Maluchy mimo bycia bliźniakami miały kompletnie różne charaktery. Z wyglądu może i byli podobni jak dwie krople wody, ale charakterki mieli skrajnie inne. Przypominali mi pod tym względem do mnie i Deana. Melody była aniołkiem, grzeczna idealna córeczka mamusi. Nie pamietam nawet kiedy ostatni raz marudziła, bądź płakała bez powodu. Czasem zdążało jej się marudzić, ale to było niczym w porównaniu z wyczynami jej brata. Co sprawiało, że była kompletnym przeciwieństwem Fletchera. On za to był istnym wulkanem energii, wszędzie było go pełno i tam gdzie przeszedł zostawiał za sobą istne pobojowisko.

-Mogę wam oddać Fletchera.-zaśmiałam się odbierając syna z ramion przyjaciela.

Relacja między mną, a Louisem zdecydowanie się zmieniła, a mówiąc dokładniej polepszyła. Obecnie on i Harry są jedynymi osobami z poza uczelni z jakimi utrzymuje kontakt.
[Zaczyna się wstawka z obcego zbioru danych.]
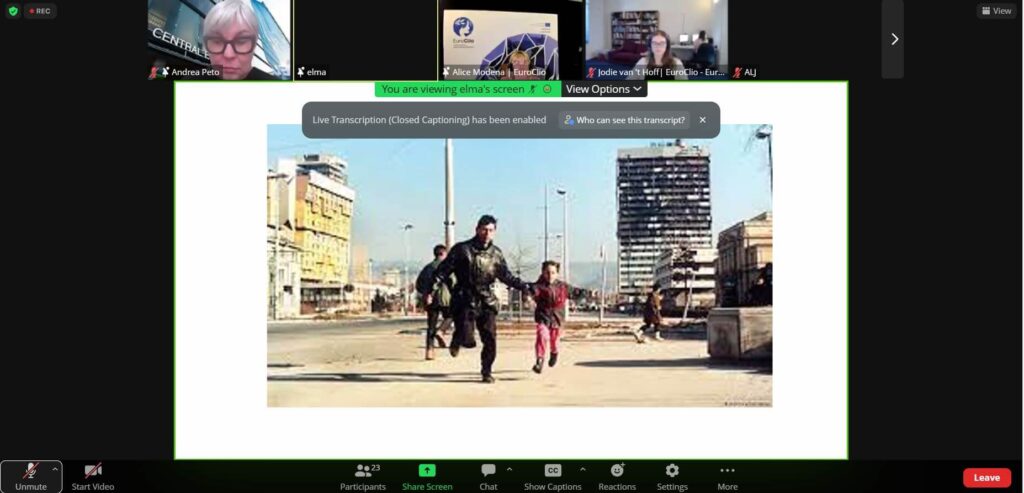Open the Reactions emoji picker
The image size is (1024, 493).
pos(617,471)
Co z moim kochanym 5 Seconds of Summer?

Podjęłam złe decyzje i teraz ponoszę ich skutki. Jedynie Michael został u mojego boku, jednak odkąd sam się zakochał nasz kontakt także osłabł, czego wcale nie mam mu za złe.

-Jutro możesz podrzucić ich do Harry'ego?-zapytał zbierając się do wyjścia. Wzdychając odłożyłam dwójkę do kojca pełnego zabawek tańcząc w duchu taniec zwycięstwa, ponieważ Fletcher nie zaczął krzyczeć jak opętany wyrażając swoj sprzeciw.

-Jutro mam wolne. Więc sama sobie poradzę. Poza tym zostały mi tylko dwa egzaminy w tej sesji i wszystko będę miała zdane.-ruszyłam za chłopakiem odprowadzając go do drzwi.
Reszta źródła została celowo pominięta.